5. Current vitreous hemorrhage in the study eye.

6. Corneal dystrophy or history of corneal transplantation, scleral softening or history
of scleral softening, history of rhegmatogenous retinal detachment or macular hole
(Stage 3 or 4) in the study eye.

7. Uncontrolled glaucoma in the study eye (defined as intraocular pressure [IOP] ≥25 mmHg
despite treatment with antiglaucoma medication), and/or glaucoma filtering surgery
(e.g., trabeculectomy, scleral nipping, non-penetrating trabeculectomy, etc.)

8. Equivalent spherical diopter of the study eye ≥-8D. For participants who had undergone
refractive correction or cataract surgery, the equivalent spherical diopter of the
study eye before surgery ≥-8D.

9. Any concurrent intraocular condition in the study eye that may require medical or
surgical intervention or contribute to vision loss within 1 year estimated by the
Investigator.

10. Any concurrent intraocular condition in the fellow eye that may require anti VEGF
therapy within 3 months after randomization estimated by the Investigator. No other
anti VEGF treatments than HLX04-O or ranibizumab as per treatment arm are allowed for
both eyes during the study period.

11. Previous treatment with AMD therapy in the study eye.

12. Previous systemic anti-VEGF therapy or IVT injection of any anti-VEGF drug into either
eye.

13. Underwent internal eye surgery (including cataract extraction, vitrectomy, laser
photocoagulation in macular area, etc.) within 90 days, or external eye surgery within
30 days before the first dose in the study eye.

14. Treated with corticosteroids either intraocular or systemic within 90 days or
peripherally within 30 days before the first dose in the study eye.

15. Participated in any drug (other than vitamins and minerals) or device clinical trials
within 30 days before the first dose and have used the test drug or received device
treatment.

16. Pregnancy or lactation, or fertile men or women not willing to use effective
contraception from the day when ICF was signed to at least 6 months following the last
dose of study intervention.

17. In the Investigator's judgment, there is evidence of a disease or condition that
contraindicates the use an investigational drug or that might affect interpretation of
the results of the study or render the participant at high risk for treatment
complications (e.g. stroke or myocardial infarction within 6 months prior to
screening, uncontrolled hypertension (systolic blood pressure >160 mmHg, or diastolic
blood pressure >100 mmHg), etc.).

18. Evidence of significant uncontrolled concomitant diseases such as cardiovascular
diseases, nervous system diseases, respiratory system diseases, urinary system
diseases, digestive system diseases and endocrine diseases.

19. Current treatment for active systemic infection, or history of recurrent significant
infections.

20. Known active or suspected autoimmune diseases, requiring systemic immunosuppressive
therapy.

21. Hepatitis B (hepatitis B virus antigen [HBsAg] positive, and hepatitis B virus [HBV]
deoxyribonucleic acid [DNA] test result suggests viral replication); hepatitis C
(hepatitis C virus [HCV] antibody positive, and HCV ribonucleic acid [RNA] test result
suggests viral replication); participants with co-infection with hepatitis B and C
(HBsAg and HCV antibody positive).
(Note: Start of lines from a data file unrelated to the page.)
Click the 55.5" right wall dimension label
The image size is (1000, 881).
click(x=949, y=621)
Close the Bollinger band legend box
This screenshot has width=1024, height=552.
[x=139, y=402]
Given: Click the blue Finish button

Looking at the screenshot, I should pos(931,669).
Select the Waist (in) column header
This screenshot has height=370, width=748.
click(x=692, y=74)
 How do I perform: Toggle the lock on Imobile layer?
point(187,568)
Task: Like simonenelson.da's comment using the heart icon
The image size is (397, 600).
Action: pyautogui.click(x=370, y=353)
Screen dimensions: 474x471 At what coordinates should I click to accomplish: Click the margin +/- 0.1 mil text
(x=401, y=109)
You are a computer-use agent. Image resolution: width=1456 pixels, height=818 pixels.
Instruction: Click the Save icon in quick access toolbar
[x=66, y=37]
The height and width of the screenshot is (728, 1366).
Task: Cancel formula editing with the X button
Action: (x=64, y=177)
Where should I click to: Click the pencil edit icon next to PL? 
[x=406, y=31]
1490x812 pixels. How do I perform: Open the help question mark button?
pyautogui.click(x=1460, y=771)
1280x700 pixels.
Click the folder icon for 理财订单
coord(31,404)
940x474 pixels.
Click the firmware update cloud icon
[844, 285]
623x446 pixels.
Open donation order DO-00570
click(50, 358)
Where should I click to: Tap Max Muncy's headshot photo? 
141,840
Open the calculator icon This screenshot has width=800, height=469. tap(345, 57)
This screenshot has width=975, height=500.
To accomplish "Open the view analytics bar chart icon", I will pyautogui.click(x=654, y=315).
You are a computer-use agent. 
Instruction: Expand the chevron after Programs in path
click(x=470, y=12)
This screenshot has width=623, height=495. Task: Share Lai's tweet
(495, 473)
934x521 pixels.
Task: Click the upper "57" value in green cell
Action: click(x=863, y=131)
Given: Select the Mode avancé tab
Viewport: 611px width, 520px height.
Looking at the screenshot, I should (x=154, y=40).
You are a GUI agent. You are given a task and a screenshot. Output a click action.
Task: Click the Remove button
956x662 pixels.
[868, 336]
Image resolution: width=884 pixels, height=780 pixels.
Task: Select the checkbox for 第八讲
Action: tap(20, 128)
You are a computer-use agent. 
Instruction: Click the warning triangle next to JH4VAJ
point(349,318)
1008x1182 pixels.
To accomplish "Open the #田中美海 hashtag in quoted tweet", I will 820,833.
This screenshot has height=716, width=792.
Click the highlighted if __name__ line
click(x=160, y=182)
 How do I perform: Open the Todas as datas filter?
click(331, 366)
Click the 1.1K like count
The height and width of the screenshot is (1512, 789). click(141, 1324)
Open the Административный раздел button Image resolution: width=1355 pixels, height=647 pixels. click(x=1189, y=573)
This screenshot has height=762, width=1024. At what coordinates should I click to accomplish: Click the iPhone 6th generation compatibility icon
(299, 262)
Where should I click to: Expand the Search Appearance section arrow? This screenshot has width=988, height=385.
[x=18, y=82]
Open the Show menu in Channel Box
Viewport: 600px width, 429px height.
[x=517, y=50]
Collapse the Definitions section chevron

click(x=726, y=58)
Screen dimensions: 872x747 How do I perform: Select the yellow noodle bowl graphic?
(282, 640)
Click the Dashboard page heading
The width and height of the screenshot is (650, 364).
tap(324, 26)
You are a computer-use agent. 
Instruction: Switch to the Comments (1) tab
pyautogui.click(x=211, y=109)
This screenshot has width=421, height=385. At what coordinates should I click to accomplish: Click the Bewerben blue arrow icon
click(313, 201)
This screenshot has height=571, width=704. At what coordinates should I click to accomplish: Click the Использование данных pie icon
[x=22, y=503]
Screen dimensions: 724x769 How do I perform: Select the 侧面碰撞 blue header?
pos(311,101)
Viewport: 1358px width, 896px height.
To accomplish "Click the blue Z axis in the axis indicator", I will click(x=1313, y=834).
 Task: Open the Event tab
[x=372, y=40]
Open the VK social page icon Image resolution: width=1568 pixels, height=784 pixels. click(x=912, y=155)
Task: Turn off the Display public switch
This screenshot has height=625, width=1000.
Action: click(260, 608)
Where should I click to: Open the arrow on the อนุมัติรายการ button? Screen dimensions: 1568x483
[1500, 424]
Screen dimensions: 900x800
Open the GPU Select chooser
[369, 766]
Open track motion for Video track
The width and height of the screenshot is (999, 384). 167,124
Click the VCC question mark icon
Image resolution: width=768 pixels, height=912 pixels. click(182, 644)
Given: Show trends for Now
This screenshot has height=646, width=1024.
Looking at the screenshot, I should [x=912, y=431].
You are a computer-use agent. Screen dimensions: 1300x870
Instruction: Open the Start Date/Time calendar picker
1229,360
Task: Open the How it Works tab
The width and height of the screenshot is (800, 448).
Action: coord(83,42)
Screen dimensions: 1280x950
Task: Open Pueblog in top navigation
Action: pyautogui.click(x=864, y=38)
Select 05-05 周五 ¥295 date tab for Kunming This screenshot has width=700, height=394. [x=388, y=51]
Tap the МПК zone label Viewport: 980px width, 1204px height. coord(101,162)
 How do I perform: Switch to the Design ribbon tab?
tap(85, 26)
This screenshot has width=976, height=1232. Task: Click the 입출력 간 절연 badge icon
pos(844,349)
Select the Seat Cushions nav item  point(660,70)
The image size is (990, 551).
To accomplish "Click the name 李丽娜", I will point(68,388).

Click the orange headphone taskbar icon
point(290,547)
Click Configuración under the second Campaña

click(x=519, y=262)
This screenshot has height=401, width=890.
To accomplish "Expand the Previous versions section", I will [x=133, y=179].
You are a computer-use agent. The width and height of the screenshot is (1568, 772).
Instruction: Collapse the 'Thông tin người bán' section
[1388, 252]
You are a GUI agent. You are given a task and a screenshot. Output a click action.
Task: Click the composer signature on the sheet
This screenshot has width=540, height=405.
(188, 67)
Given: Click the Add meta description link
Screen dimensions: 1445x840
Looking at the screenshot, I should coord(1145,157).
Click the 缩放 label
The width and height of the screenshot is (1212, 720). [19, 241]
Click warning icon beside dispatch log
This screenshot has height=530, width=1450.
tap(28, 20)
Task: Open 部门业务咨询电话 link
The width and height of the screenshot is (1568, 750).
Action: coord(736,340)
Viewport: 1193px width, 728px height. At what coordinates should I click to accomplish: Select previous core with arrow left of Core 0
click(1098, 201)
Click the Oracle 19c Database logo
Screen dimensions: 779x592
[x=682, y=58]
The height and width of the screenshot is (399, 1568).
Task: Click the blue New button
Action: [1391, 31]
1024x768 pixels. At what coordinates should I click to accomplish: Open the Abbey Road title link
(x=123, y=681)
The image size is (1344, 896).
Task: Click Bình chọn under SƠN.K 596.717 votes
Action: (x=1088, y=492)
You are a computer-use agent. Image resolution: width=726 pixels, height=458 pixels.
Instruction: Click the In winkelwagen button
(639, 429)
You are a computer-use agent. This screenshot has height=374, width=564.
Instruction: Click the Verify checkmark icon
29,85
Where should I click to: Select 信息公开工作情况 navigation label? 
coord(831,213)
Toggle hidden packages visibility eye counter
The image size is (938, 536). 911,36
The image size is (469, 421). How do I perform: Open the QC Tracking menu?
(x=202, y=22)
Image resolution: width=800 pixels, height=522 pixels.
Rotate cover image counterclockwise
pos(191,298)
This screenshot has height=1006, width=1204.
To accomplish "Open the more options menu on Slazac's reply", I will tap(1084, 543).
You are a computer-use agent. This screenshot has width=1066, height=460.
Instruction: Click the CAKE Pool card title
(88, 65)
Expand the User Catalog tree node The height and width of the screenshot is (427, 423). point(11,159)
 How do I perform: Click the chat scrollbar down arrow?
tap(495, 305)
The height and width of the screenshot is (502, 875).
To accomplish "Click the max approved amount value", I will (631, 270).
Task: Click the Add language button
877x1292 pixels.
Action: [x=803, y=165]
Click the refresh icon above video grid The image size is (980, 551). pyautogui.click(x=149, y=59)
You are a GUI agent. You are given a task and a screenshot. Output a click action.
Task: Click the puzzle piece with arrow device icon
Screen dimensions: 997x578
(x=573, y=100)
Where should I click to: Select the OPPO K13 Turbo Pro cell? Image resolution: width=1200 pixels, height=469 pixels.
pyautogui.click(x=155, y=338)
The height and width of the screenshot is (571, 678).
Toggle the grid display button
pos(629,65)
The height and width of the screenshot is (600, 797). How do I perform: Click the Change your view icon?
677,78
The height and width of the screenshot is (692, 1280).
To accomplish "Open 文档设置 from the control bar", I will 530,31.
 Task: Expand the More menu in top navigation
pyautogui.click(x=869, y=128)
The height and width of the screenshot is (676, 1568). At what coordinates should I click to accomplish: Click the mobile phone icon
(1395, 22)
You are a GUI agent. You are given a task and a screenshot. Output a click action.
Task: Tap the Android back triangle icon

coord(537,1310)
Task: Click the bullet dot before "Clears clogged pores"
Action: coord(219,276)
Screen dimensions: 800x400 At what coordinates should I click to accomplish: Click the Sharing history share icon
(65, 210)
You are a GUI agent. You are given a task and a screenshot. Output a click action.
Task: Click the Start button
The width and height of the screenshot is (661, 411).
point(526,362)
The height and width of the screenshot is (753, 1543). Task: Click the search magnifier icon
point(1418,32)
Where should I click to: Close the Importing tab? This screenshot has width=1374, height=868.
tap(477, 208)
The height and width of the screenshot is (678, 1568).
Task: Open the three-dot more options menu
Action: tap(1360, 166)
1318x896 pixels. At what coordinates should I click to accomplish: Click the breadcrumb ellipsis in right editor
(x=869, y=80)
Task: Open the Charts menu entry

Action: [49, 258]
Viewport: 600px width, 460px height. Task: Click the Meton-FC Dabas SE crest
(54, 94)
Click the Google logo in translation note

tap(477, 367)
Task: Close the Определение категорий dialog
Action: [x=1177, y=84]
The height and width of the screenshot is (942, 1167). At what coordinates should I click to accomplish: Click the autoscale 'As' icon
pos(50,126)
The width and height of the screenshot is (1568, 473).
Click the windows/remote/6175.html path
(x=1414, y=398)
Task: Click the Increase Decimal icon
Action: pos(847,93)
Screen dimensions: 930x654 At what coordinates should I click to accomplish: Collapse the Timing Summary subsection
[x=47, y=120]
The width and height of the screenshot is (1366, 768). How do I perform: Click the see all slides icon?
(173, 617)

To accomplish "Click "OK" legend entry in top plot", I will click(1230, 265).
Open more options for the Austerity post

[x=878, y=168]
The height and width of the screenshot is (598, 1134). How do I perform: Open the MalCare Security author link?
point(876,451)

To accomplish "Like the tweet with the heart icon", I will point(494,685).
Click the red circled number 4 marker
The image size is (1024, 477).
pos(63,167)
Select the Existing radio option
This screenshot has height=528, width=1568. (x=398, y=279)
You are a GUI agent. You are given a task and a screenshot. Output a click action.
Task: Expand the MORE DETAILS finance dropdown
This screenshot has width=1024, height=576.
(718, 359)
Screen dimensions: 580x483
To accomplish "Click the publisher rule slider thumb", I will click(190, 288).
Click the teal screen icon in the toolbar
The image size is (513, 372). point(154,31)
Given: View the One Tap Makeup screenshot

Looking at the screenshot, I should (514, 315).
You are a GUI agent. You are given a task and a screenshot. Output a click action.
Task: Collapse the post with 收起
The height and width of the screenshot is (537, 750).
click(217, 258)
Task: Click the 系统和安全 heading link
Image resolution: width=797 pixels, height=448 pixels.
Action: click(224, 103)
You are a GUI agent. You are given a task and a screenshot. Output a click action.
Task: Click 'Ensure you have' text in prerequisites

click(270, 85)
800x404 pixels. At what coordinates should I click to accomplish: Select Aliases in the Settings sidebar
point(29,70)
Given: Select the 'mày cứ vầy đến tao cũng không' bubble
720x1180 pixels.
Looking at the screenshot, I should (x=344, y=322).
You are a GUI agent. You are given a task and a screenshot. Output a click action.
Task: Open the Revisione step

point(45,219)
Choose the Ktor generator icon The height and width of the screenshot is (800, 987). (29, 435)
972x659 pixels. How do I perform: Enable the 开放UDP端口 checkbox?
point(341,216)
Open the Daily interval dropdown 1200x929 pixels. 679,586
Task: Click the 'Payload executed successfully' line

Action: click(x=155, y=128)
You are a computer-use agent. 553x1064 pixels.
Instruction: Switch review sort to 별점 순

Positive for syphilis screening test human
immunodeficiency virus (HIV) infection or positive for HIV screening test.

22. Known allergy to any component of the study intervention or history of allergy to
fluorescein or indocyanine green.

23. In the Investigator's judgment, other conditions considered not amenable to this
study.

24. Participant who has been diagnosed to be COVID-19 within 14 days prior to screening.